What this task involves
Reproduce the passage on the Title VII harassment ruling word for word, starting with "Sharp’s complaint alleged" and going on through "granted the motion.".

Document section
= Beginning of Section =

Harassment doesn’t have to target a specific individual to be actionable under Title VII, a panel of the Ninth U.S. Circuit Court of Appeals has ruled in a class action alleging sexual harassment.
Eight former employees (seven women and one man) filed suit against S&S Activewear, alleging that the employer permitted its managers and employees to routinely play “sexually graphic, violently misogynistic” music throughout its 700,000-square-foot warehouse in Reno, Nevada.
According to the plaintiffs, the music’s content denigrated women and used offensive terms like “hos” and “bitches.” The music was blasted from commercial-strength speakers throughout the warehouse and was nearly impossible to escape; sometimes employees placed the speakers on forklifts and drove around the warehouse.
The music allegedly served as a catalyst for abusive conduct by male employees, who frequently pantomimed sexually graphic gestures, yelled obscenities, made sexually explicit remarks and openly shared pornographic videos.
Sharp’s complaint alleged that the music and related conduct created a hostile work environment in violation of Title VII.
S&S moved to dismiss, arguing that the challenged conduct did not constitute discrimination because of sex since both men and women were offended by, and all employees were exposed to, the music. The district court agreed with the employer and granted the motion.
Sharp appealed and the Ninth Circuit reversed.

= End of Section =

Data for review
= Beginning of Section =

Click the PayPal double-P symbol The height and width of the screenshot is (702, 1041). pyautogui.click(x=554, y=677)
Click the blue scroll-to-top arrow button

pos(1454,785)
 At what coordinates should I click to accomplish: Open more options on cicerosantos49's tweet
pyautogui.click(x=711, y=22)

= End of Section =
= Beginning of Section =

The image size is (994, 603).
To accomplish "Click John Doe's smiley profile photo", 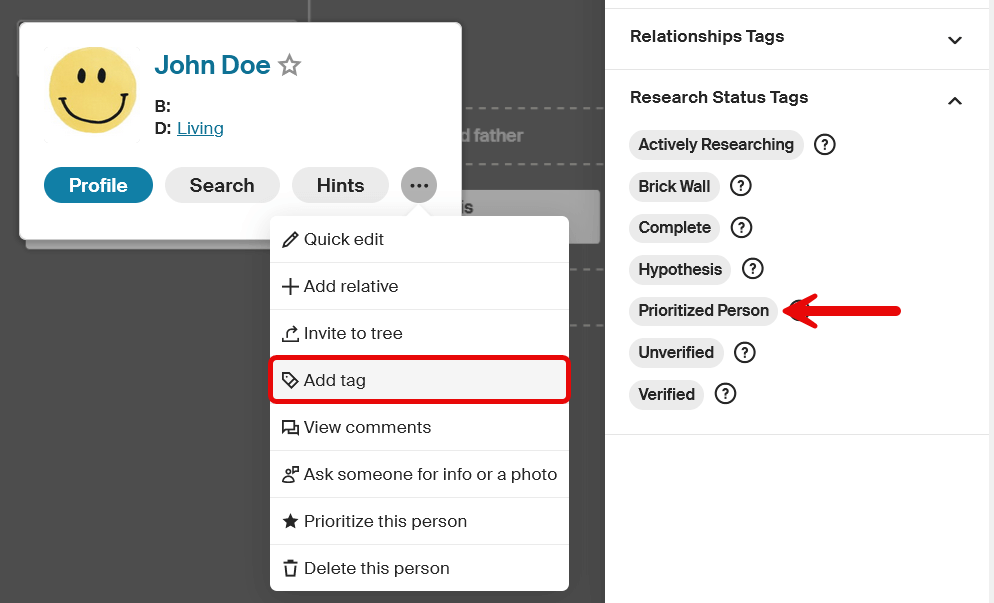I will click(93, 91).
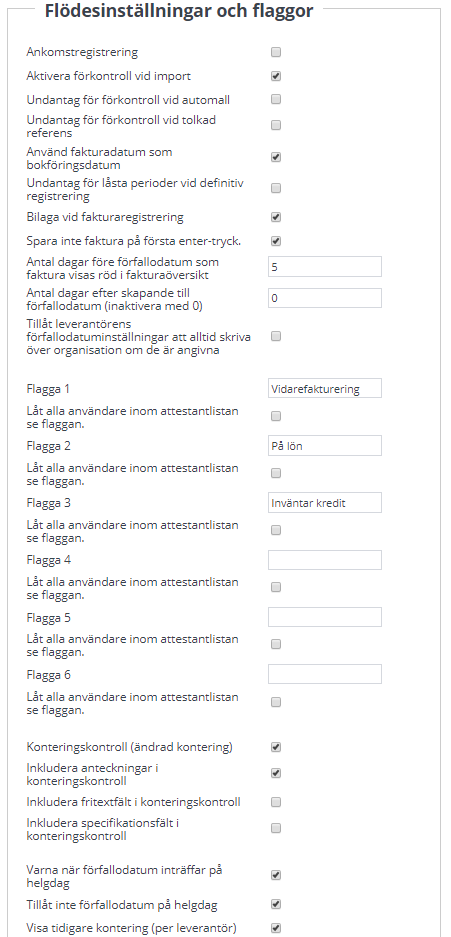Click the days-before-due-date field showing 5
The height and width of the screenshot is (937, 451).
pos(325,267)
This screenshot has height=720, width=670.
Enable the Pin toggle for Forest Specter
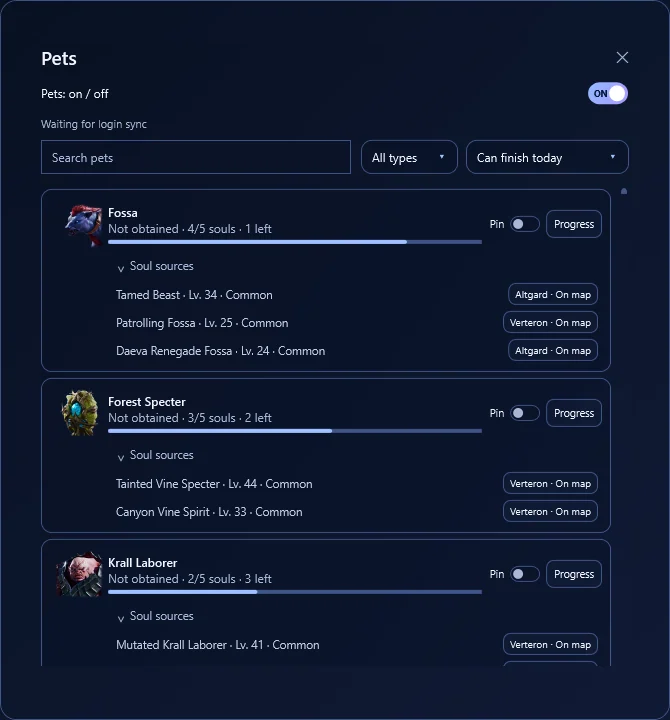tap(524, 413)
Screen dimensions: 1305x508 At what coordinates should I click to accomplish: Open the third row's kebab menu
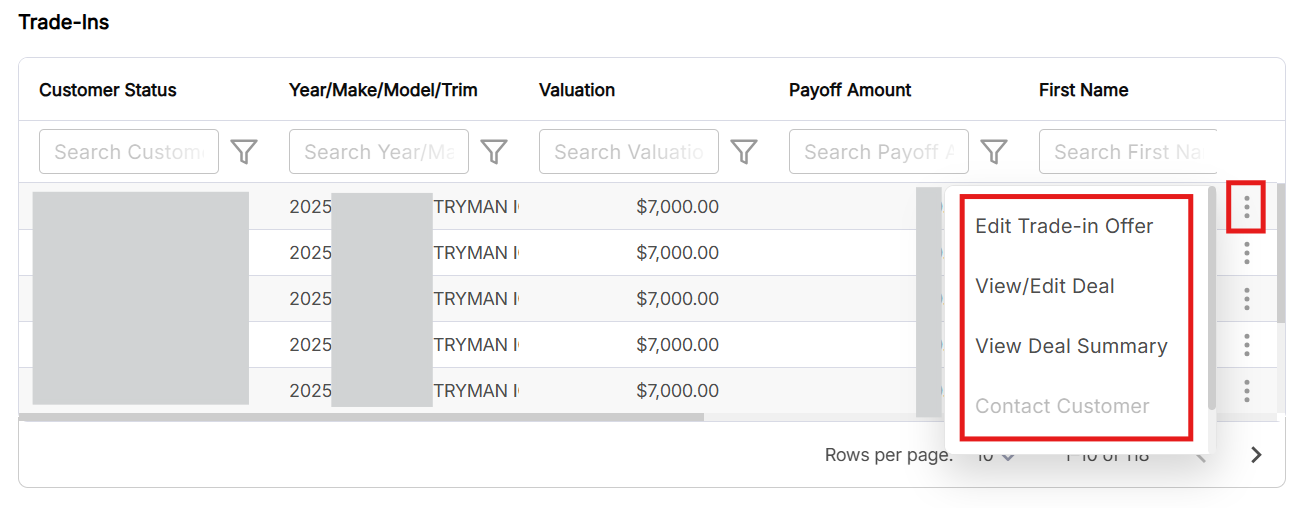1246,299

= End of Section =
= Beginning of Section =

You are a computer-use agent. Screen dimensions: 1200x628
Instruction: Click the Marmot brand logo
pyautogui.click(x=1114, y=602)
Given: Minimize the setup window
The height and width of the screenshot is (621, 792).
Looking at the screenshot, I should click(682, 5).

= End of Section =

Completed task
Sharp’s complaint alleged that the music and related conduct created a hostile work environment in violation of Title VII.
S&S moved to dismiss, arguing that the challenged conduct did not constitute discrimination because of sex since both men and women were offended by, and all employees were exposed to, the music. The district court agreed with the employer and granted the motion.